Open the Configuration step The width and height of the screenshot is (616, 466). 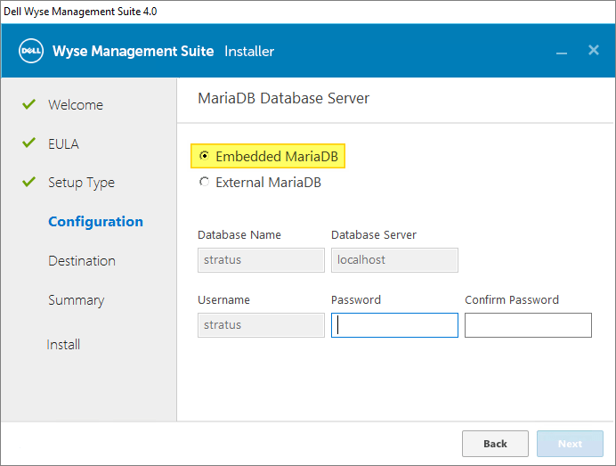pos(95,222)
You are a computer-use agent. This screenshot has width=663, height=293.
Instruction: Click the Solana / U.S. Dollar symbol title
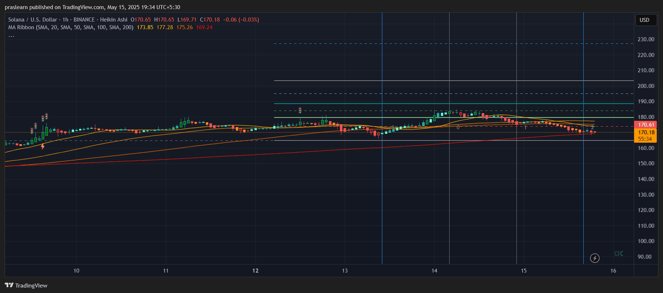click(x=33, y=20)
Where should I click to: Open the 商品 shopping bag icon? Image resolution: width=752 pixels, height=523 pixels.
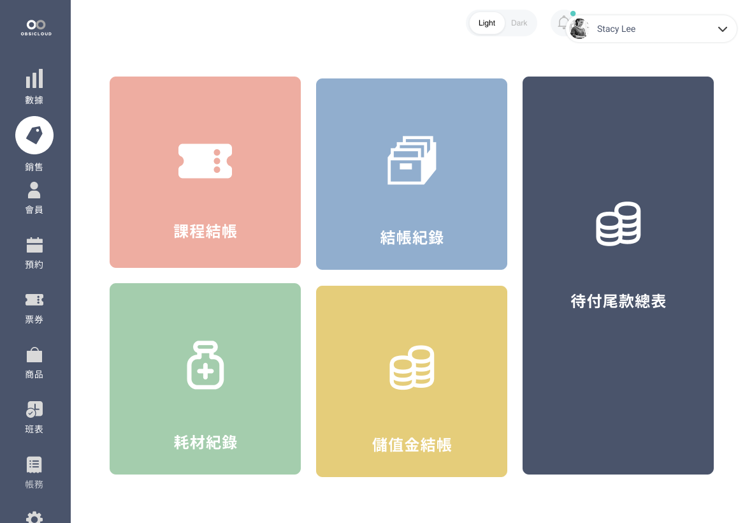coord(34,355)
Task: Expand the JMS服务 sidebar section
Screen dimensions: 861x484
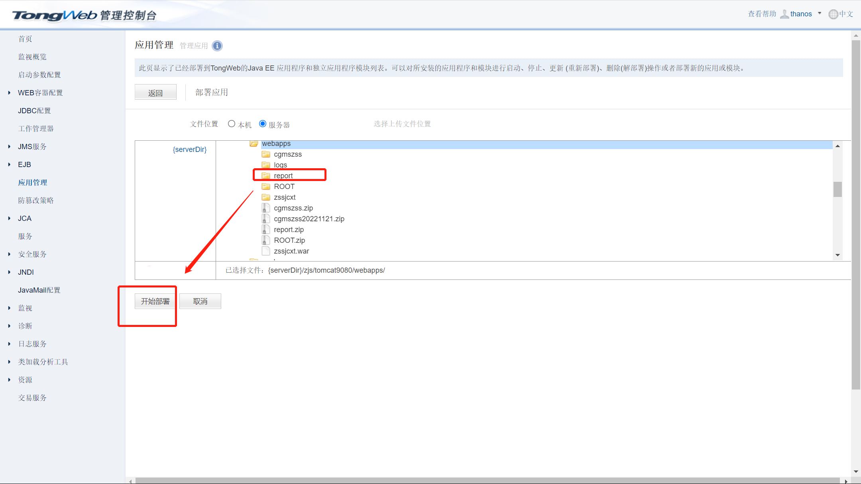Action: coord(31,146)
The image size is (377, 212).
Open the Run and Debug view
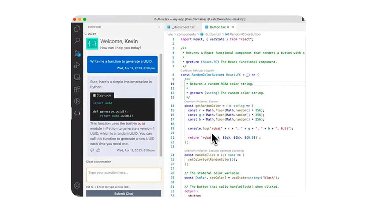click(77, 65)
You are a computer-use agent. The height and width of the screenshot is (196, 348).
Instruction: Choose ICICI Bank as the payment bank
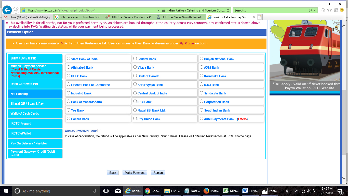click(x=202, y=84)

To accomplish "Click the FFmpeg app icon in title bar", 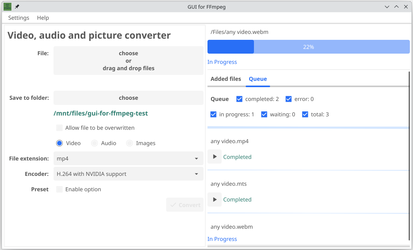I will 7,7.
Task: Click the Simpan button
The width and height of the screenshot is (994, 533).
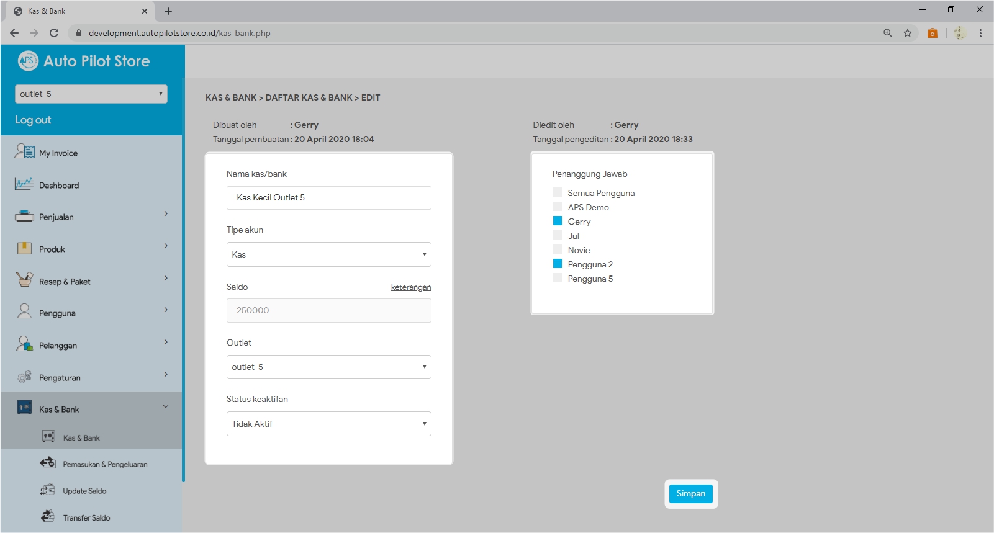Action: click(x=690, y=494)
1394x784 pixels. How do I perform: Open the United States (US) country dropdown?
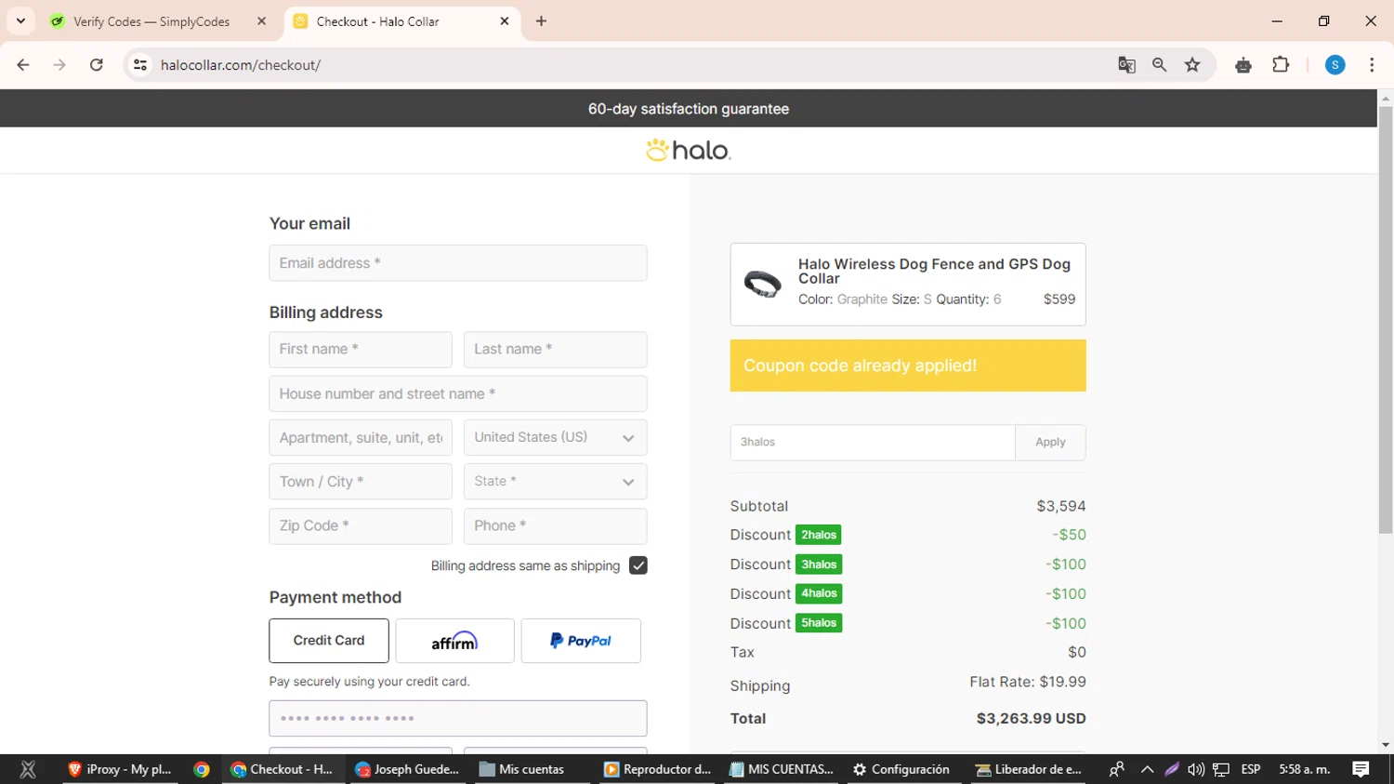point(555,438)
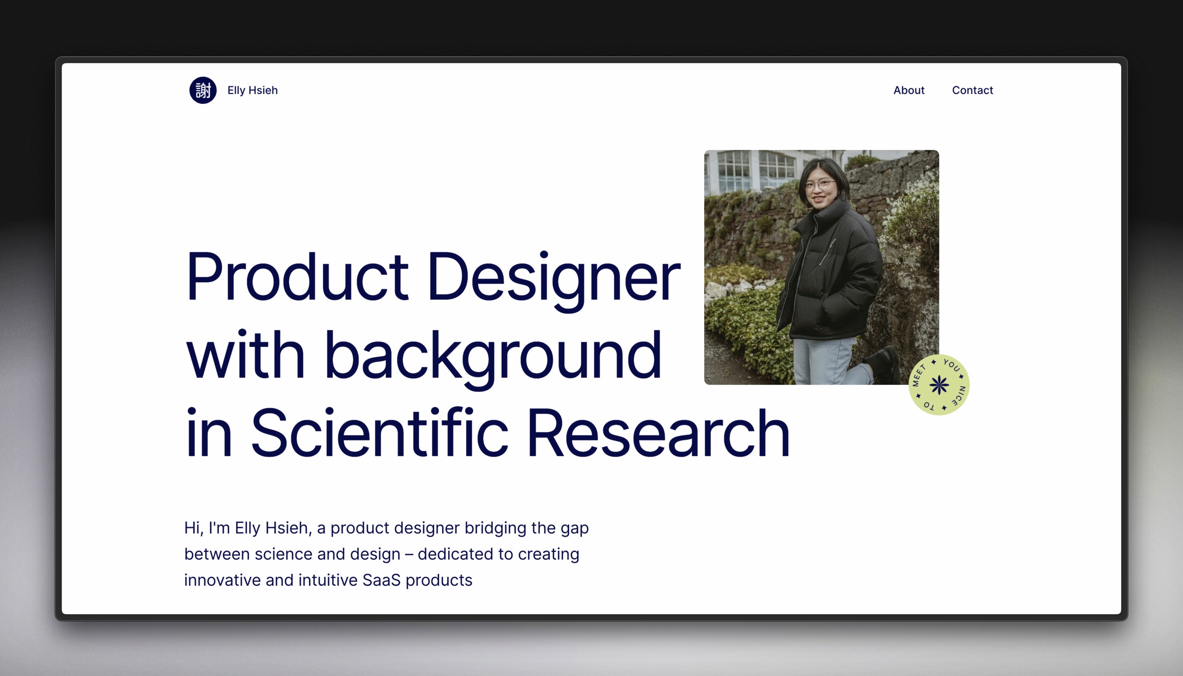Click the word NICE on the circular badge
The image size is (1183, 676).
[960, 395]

■ ■ ■

■ Task to carry out: Rewrite the material from the line with "The image size is (377, 212)." through the line with "click(x=202, y=84)", both included, as a numbered list. Skip blank lines and leave out the pictures.

■ Correct result:
1. The image size is (377, 212).
2. Open the Run and Debug view
3. click(77, 65)
4. You are a computer-use agent. The height and width of the screenshot is (196, 348).
5. Instruction: Choose ICICI Bank as the payment bank
6. click(x=202, y=84)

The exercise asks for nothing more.